IMGアカデミー同期が語る錦織の凄さ 緊迫の場面で上がるギア

[ 2014年9月3日 09:35 ]

IMGアカデミー時代の(左から)錦織、富田さん、喜多さん

錦織圭 日本男子92年ぶり全米オープン8強入り

 「今の圭を見れば不思議とは思わない。でも当時はこれだけの活躍は想像できなかった」。そう語るのは現在リコーのテニス部に所属している喜多文明さんだ。錦織と同い年で、中学時代に米フロリダ州のIMGアカデミーに3人でテニス留学した同期生でもある。

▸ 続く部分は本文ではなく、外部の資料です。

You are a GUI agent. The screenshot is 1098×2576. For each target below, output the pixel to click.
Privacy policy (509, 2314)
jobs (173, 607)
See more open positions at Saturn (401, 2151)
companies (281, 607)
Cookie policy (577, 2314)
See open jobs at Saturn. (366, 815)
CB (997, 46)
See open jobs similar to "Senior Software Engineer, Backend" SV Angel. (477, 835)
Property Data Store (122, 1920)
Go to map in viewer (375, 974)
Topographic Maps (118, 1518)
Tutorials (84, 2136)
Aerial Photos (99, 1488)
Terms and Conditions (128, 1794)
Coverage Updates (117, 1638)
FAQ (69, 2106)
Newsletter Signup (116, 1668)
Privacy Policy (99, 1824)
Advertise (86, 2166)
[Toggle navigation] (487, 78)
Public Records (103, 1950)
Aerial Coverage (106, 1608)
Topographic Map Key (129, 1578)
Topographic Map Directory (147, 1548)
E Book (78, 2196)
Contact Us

 米国では朝から晩までテニス漬けの生活。世界のトップ10など現実感のない「雲の上」の話でしかなかった。ただし、喜多さんはひときわ小柄だった錦織に自分にはない才能も見ていた。「競った場面、緊張する場面で、それまでの内容を理解してさらに一段上のプレーができる。いちかばちかでも守りに入るのでもない。その感覚は僕には分からなかった」。技術だけでは語れない天性のスーパープレー。今も錦織が時折見せるものだ。

 もう一人の同期生だった富田玄輝さんもその成長ぶりに驚く。「リターンはよかったけどそこまで攻撃力はなかった。ただ凄く乗ってきた時はテンポ良く攻めて会場が沸くようなプレーをする。それは今も一緒ですね」。当時の錦織の性格は「根暗」。「今は違うけど、テニスコートでもなかなか自己主張ができなかった」と審判や相手選手を前に口ごもることが多かったという。現在の堂々としたコート上の態度からは想像もつかない。

 帰国して大学在学中にプロ活動もした喜多さんは、今はリコーの社員として働く。就業後に自らの練習に励みつつ、錦織の試合のチェックは欠かさない。ブリヂストンスポーツでテニス関連の販促の仕事をしている富田さんだが、大学卒業後はほとんどテニスをしなくなったという。

 ケイ、フミ、ゲンキと呼び合い、米国で青春時代を過ごした3人。「年間の成績上位8人だけが出られる最終戦に出てほしい」(喜多さん)「どうせなら1回ぐらいグランドスラムで優勝してほしい」(富田さん)。一緒に夢を追いかけた同志は、それぞれの道を歩きながら錦織の活躍を見つめている。